Problem to work on:
Write out every line below that contains "tree".

Data to examine:
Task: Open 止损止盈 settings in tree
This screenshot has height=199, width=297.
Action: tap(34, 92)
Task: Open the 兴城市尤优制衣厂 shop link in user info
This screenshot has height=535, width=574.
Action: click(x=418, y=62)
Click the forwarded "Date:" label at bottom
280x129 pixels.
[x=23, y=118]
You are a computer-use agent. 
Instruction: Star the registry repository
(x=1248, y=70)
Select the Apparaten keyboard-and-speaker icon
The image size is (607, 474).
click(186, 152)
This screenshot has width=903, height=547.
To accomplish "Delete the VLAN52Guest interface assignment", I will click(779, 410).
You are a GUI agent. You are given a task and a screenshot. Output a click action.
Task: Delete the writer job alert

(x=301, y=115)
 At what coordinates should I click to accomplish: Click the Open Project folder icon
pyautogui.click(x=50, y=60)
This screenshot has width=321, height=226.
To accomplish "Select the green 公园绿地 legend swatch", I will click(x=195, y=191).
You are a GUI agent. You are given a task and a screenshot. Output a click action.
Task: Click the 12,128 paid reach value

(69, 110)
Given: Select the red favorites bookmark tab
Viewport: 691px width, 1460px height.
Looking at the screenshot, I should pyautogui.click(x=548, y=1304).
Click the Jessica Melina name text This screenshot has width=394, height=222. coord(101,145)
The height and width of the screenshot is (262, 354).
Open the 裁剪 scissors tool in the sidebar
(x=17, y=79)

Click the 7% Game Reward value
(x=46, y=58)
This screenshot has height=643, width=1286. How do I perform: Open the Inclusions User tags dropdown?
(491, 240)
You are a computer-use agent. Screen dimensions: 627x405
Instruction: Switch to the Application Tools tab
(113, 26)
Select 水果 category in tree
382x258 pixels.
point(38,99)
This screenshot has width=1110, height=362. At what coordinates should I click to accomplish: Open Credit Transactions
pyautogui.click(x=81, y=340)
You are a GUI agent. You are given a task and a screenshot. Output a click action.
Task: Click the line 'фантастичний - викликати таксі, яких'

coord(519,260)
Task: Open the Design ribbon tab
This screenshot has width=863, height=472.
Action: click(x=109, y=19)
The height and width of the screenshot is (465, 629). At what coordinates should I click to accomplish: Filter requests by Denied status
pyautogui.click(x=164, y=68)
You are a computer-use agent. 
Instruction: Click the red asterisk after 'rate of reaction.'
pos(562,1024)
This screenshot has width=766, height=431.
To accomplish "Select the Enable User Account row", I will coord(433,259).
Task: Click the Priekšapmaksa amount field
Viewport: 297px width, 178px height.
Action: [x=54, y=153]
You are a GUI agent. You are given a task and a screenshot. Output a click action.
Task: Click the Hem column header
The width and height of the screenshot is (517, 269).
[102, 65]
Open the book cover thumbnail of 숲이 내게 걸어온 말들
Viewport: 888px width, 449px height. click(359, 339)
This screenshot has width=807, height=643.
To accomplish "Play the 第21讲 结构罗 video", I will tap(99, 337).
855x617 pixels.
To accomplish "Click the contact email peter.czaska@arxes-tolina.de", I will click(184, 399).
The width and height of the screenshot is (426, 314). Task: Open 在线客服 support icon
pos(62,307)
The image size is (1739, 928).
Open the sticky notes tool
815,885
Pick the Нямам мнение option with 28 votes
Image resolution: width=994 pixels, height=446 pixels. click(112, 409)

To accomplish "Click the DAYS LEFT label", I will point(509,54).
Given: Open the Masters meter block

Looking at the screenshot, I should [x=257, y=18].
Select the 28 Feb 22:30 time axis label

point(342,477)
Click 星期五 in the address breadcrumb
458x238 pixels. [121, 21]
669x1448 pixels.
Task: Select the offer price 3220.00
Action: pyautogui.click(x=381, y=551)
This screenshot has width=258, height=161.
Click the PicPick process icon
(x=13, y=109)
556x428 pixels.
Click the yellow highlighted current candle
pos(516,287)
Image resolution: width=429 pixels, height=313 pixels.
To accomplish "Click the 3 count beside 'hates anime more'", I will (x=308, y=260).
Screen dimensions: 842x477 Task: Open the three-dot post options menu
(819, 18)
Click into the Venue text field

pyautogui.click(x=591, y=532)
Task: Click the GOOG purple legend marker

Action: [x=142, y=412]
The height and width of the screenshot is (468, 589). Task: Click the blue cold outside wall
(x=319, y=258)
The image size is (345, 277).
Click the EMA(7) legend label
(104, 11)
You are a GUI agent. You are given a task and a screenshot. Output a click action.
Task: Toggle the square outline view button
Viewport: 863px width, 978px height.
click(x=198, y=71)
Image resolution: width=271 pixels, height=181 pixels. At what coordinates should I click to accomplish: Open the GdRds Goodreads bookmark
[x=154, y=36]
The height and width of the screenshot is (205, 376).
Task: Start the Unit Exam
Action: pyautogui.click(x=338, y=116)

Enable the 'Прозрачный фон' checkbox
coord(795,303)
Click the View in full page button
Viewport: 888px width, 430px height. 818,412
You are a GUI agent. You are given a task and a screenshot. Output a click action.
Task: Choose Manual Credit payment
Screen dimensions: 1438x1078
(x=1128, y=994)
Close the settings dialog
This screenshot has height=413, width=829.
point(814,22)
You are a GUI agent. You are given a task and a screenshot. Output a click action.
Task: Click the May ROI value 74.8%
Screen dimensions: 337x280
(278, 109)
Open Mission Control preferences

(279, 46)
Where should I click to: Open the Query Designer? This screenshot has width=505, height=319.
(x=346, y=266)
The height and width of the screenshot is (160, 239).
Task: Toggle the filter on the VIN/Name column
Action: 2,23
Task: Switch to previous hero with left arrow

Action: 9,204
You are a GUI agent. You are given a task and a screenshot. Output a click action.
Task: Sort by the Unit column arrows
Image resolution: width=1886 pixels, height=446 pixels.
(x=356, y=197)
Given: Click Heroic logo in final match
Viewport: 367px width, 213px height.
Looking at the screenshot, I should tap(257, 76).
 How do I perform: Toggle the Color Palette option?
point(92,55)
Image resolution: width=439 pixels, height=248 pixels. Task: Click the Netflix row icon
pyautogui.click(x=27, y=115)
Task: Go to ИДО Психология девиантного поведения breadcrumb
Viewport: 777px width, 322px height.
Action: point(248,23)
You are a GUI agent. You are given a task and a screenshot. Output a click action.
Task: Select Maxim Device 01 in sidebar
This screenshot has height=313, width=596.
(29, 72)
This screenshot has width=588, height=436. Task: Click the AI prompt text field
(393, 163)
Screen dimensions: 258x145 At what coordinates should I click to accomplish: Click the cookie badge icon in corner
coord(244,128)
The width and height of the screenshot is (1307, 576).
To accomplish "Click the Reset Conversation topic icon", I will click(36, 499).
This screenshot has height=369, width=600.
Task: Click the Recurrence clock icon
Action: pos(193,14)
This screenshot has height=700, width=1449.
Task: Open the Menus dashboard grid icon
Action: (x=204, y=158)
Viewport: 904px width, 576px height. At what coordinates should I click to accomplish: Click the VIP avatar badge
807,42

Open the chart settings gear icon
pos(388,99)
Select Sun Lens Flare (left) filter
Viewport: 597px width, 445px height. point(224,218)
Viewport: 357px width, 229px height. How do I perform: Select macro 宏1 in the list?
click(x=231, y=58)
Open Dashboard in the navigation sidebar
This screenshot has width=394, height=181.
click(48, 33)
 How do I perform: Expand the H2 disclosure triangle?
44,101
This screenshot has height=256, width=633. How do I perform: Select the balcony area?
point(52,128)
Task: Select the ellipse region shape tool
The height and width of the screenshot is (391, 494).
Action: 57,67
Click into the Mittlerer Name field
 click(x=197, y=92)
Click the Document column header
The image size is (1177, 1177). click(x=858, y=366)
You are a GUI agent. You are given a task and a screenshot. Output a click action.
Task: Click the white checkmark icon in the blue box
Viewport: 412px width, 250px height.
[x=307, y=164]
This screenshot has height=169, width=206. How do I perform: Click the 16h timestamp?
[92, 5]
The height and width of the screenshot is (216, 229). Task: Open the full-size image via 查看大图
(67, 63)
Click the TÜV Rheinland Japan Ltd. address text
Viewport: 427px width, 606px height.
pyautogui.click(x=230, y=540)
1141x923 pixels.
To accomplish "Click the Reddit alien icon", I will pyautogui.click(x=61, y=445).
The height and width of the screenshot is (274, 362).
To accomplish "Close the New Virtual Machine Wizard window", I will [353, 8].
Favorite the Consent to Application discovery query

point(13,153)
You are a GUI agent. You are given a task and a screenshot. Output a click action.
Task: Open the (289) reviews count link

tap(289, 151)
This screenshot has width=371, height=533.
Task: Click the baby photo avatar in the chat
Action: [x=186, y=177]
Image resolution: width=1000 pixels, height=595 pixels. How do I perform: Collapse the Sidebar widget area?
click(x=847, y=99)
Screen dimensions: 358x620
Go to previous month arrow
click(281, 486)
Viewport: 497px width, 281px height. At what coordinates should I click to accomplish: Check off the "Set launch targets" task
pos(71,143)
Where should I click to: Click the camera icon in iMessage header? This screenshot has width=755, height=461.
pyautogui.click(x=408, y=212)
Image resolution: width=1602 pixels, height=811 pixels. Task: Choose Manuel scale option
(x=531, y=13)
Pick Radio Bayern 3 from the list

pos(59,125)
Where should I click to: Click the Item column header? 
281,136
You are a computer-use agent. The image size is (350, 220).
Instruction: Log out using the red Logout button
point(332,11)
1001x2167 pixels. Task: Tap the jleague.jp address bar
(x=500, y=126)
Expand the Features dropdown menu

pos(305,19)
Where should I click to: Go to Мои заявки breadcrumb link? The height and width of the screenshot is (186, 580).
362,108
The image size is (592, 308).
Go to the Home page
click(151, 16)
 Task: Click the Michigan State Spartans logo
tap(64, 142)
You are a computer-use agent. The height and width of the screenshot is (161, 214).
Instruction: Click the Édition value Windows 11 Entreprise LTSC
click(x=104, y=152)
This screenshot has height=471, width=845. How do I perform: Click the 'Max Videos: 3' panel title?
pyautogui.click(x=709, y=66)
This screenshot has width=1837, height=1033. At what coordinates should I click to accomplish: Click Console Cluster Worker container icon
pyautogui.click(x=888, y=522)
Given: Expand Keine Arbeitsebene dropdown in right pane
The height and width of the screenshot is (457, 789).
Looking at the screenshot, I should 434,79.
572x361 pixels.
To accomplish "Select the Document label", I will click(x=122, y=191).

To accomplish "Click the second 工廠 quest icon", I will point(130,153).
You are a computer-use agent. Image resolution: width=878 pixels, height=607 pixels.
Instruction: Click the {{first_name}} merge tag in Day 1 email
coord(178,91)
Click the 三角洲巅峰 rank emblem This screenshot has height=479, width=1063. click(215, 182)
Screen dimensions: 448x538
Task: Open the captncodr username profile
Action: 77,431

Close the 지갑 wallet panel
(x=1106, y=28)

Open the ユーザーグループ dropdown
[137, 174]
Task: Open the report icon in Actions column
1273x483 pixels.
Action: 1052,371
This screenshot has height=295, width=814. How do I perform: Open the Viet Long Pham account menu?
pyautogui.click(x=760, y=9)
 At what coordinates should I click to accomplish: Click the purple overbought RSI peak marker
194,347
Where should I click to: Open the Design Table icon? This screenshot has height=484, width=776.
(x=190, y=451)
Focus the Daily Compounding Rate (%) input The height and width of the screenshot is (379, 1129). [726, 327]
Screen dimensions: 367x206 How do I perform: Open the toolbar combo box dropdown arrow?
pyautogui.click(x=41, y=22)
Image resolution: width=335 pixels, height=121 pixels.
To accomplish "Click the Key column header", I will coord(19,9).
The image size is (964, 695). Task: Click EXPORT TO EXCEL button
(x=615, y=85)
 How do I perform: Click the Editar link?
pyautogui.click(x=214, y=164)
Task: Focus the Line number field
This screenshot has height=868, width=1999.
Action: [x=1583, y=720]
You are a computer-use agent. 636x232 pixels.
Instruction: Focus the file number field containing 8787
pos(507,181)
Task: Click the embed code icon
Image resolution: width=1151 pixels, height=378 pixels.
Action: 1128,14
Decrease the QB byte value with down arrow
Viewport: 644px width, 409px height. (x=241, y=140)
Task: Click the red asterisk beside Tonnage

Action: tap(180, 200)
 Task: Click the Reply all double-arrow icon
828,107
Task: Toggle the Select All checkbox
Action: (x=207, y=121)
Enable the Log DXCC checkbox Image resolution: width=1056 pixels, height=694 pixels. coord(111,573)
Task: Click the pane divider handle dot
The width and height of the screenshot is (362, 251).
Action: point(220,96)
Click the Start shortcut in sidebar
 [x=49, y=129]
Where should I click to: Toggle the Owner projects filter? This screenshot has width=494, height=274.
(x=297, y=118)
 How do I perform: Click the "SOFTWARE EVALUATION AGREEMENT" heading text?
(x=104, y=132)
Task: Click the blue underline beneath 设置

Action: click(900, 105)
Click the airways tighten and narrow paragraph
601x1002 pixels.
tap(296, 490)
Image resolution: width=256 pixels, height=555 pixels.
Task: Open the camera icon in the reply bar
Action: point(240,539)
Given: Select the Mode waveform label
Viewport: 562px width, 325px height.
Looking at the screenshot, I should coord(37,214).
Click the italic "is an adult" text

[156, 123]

Your response:
Task: Open 止损止盈 settings in tree
Select 水果 category in tree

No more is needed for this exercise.